Zu „Wieverfastelovend“ wird in St. Nikolaus traditionell die „Möhnemess“ als ökumenischer Wortgottesdienst gefeiert
Das sei genau das Richtige für die Seele, findet Ute Dombrowski. „Damit läute ich für mich den Straßenkarneval ein, zumal dieser Gottesdienst geradezu die ideale Einstimmung dafür ist. Zwischen Herzschmerz und Freude bis hin zum sprichwörtlichen Druck auf die Tränendrüsen ist alles mit dabei“, lacht die 54-Jährige. In ihrem schmucken Amazonen-Kostüm der Großen Bensberger Karnevalsgesellschaft Rot-Weiß reiht sie sich zwischen die vielen bunten Clowns und Narren ein, die an diesem Morgen von überall her nach St. Nikolaus gekommen sind. Bereits zum zehnten Mal ist sie bei diesem traditionellen Wortgottesdienst mit dabei und trotzdem in jedem Jahr wieder neu angetan von dieser ganz eigenen Mischung aus ansteckender Feierstimmung mit kölschen Mundart-Hits und besinnlich-nachdenklichen Tönen. Sonst singt die Katholikin im Kirchenchor. Aber an diesem Morgen darf es auch mal das weniger klassische Genre sein. „Der kirchliche Segen in der Session ist wie das I-Tüpfelchen, bevor dann um 11.11 Uhr das Rathaus gestürmt wird“, sagt Dombrowski. „Er gibt mir Schwung für den Tag.“ Und dann fügt die passionierte Karnevalistin augenzwinkernd noch hinzu: „Eigentlich die schönste Messe im ganzen Jahr und als niederschwelliges Angebot auch für Nicht-Kirchgänger durchaus eine Anregung, mal in einen Gottesdienst reinzuschnuppern.“
Dass es an diesem Morgen „lockerer und entspannter als sonst“ in der Kirche zugehe, alle kostümiert kommen dürften und zudem die Texte in Mundart gesprochen würden, macht diese „Möhnemess“ auch für Angelika Frauen und ihre Freundin Dagmar Löhr aus Overath-Untereschbach so attraktiv. „Die Musik ist einfach toll und die Atmosphäre ganz besonders; außerdem finde ich den ökumenischen Akzent gut“, schwärmt sie. In jedem Jahr komme sie mit einer Gruppe von Frauen nach Bensberg. „Das muss man mal erlebt haben“, wirbt sie in ihrer eigenen Pfarrei für diesen außergewöhnlichen Gottesdienst, zu dem sich die Frauen immer schon ziemlich früh auf den Weg machen. Denn die „Möhnemess“ ist zwar zuallererst ein Anziehungspunkt für die Menschen am Ort, aber auch für zahlreiche Frauen aus den Nachbargemeinden, wo es eine solche über fast zwei Jahrzehnte gewachsene Tradition nicht gibt. Und schließlich wollen sie am liebsten auch alle einen Platz in den vorderen Bankreihen ergattern. Von da habe man jedenfalls den besten Blick auf Band und Altar – das wissen sie von ihren Besuchen aus den Vorjahren längst.
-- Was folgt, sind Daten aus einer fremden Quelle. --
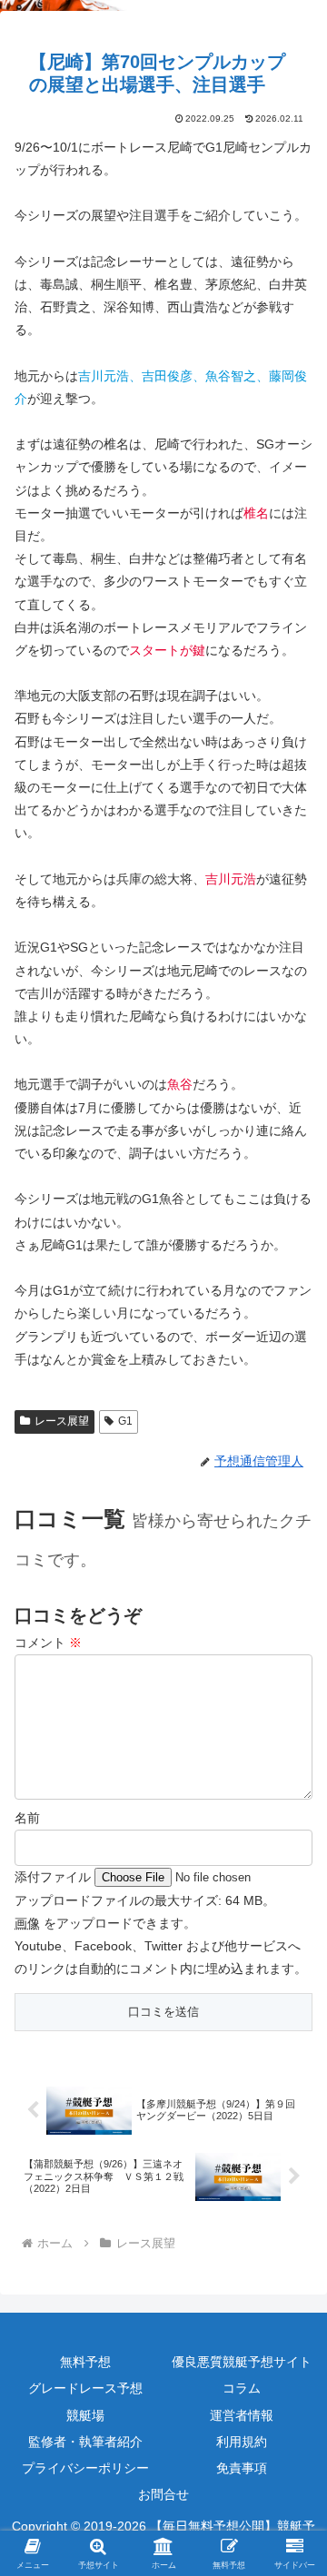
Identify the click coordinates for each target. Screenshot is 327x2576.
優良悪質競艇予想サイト (242, 2361)
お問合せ (163, 2494)
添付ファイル (54, 1877)
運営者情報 (241, 2415)
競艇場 (85, 2415)
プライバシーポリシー (85, 2468)
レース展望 (62, 1421)
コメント (48, 1642)
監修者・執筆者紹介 (85, 2441)
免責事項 (241, 2468)
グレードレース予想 (85, 2388)
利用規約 (241, 2441)
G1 (125, 1421)
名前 (27, 1818)
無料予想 (85, 2361)
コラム (242, 2388)
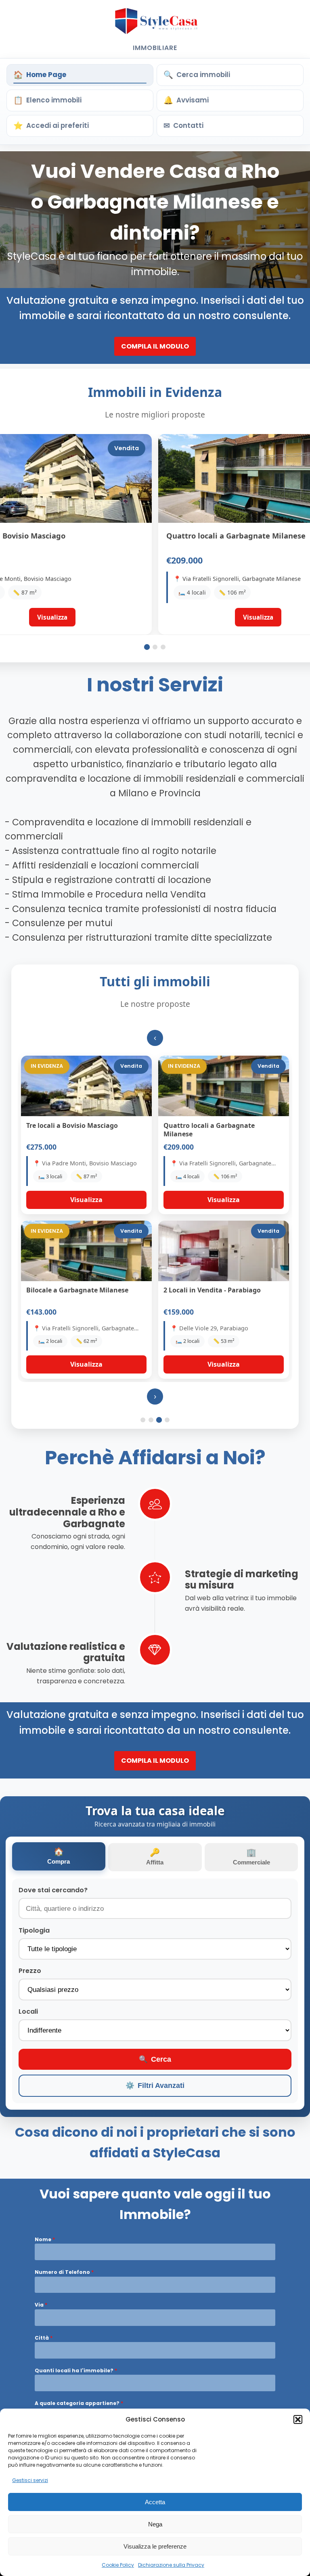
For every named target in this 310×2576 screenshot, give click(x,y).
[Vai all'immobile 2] (155, 646)
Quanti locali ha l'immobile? (76, 2370)
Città (43, 2337)
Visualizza (86, 1199)
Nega (155, 2524)
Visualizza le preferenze (155, 2546)
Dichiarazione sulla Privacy (171, 2564)
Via (41, 2304)
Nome (45, 2239)
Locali (28, 2011)
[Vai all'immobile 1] (147, 647)
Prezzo (30, 1970)
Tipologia (34, 1930)
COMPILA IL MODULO (155, 346)
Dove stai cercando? (53, 1890)
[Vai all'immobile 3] (163, 647)
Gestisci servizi (30, 2480)
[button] (298, 2419)
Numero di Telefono (64, 2272)
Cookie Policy (118, 2564)
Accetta (155, 2502)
„Knatschjeck vür Freud“ lautete in diesem Jahr das Motto der Möhnemess. Und dass das die vielen hundert Frauen an diesem Morgen in St. Nikolaus wörtlich nehmen, zeigen nicht nur die phantasievollen Kostüme und strahlenden Gesichter bis in die letzten Reihen, wo genauso ausgelassen mitgesungen und geschunkelt wird wie vorne am Altar. Auch das Vorbereitungsteam – Pfarrer Andreas Süß, Pastor in den katholischen Pfarrgemeinden St. Nikolaus/St. Joseph, Pfarrer Wolfgang Graf von der evangelischen Kirchengemeinde Bensberg und Mechtild Münzer – gibt sein Bestes, mit viel Sinn für Humor und das rheinische „Levensjeföhl“ die eine oder andere launige Pointe zu setzen und dennoch auch das durchaus ernste Anliegen eines solchen kirchlichen Angebots im Blick zu behalten. „Ne, watt hamma ne schöne Relijon!“, entfährt es beispielsweise Pfarrer Süß an einer Stelle. Und an anderer: „Ohne den Sejen Jottes jeht es nit!“, um dann mit der ganzen Gemeinde einzustimmen in den bekannten Hit: „Kumm, loß mer fiere, nit lamentiere!“ Und so läuft diese morgendliche Andacht zu keiner Zeit Gefahr, in eine Art Büttenredenveranstaltung zu kippen. Auch weil die sonst für einen Wortgottesdienst üblichen Bestandteile Lesung, Evangelium, Fürbitten und „Vater unser“ – trotz des durchgängigen Vortrags „op kölsch“ – durchaus für andächtiges Zuhören und stille Momente in all dem fröhlichen Trubel sorgen.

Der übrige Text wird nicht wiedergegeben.